I. Forget Health. The FDA’s Job is to Decide How Much Melamine the Market Will Allow It is hard not to think the worst of the Bush administration. They took an outbreak of food poisoning this summer and botched it so badly that they just about killed the Mexican tomato industry---while doing a big favor for the greenhouse tomato industry, which should have seen prices fall as summer crops came in. It took local public health officials to locate the true source---peppers. Score another one for rising food prices.
Dixiegrrrrl has an excellent piece in DU today about how the FDA has sanctioned trace amounts of the plastic
melamine in our foods
http://www.democraticunderground.com/discuss/duboard.php?az=show_mesg&forum=389&topic_id=4471483&mesg_id=4471483For those who like chemistry, wiki has a nice write up about melamine here:
http://en.wikipedia.org/wiki/MelamineBasically, this chemical has lots of potential uses in fire retardants, plastics, pesticides. However, during the last few years, China has faced a severe surplus of the material and seen world prices for it drop. That is why there was so much of it lying around. Melamine itself is not particularly toxic. But note also that one of the breakdown products is
cyanuric acid, and that the parent melamine can then combine with its own breakdown product cyanuric acid (I guess you could call this incest) to produce the chemical
melamine cyanurate which forms crystals in water----and it is this crystalline compound that causes the kidney stones and kidney damage that make melamine toxic to pets and humans.

#### [SET OF TASKS]
**A)** In the melamine post, which compound forms crystals in water and causes kidney stones and kidney damage?
**B)** Please translate this sentence from the melamine post into Spanish: "Melamine itself is not particularly toxic."

#### [SUPPLIED MATERIAL]
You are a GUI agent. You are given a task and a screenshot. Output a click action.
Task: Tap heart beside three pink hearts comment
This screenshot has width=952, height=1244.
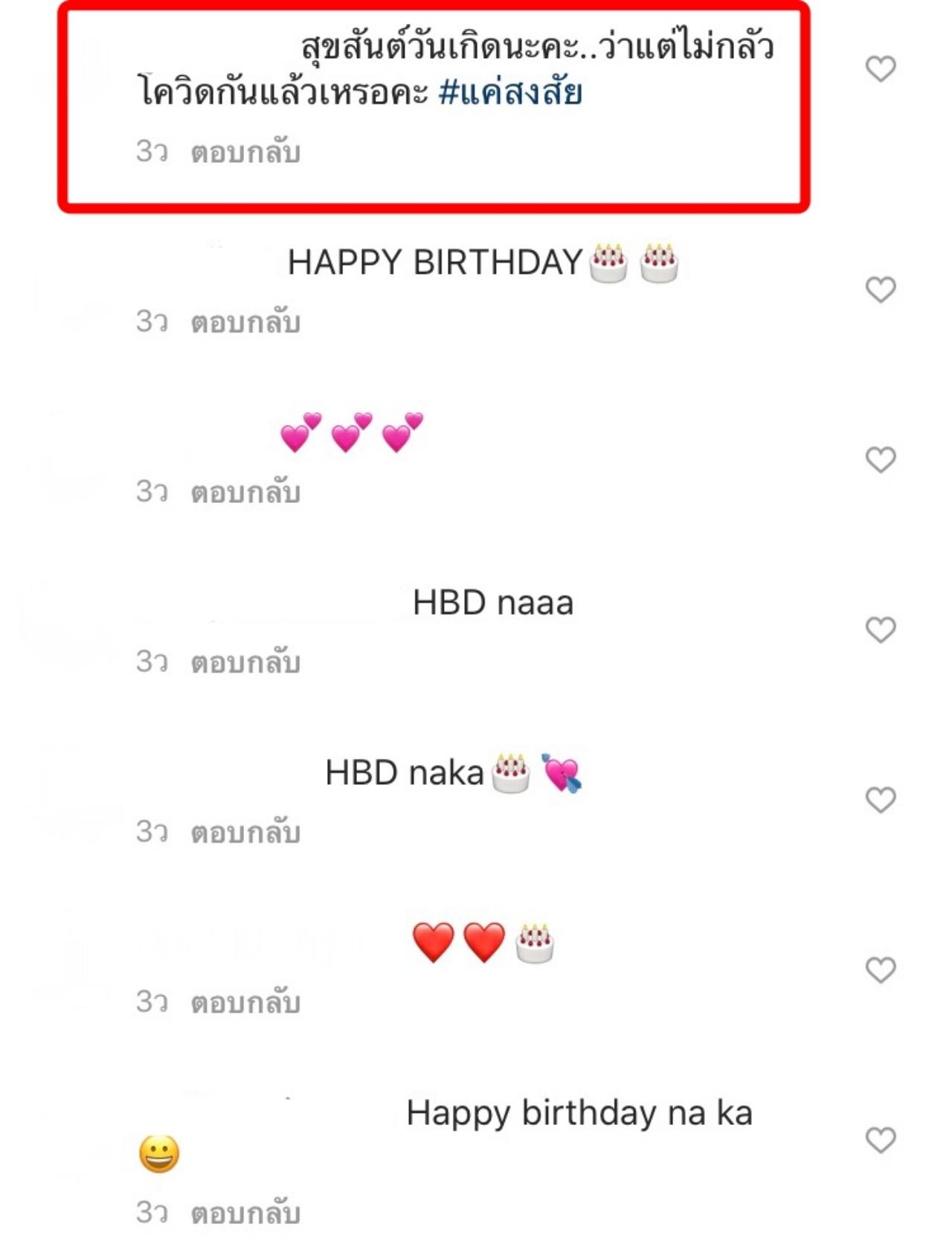[x=881, y=460]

#### [ANSWERS]
**A)** Melamine cyanurate.

**B)** La melamina en sí no es particularmente tóxica.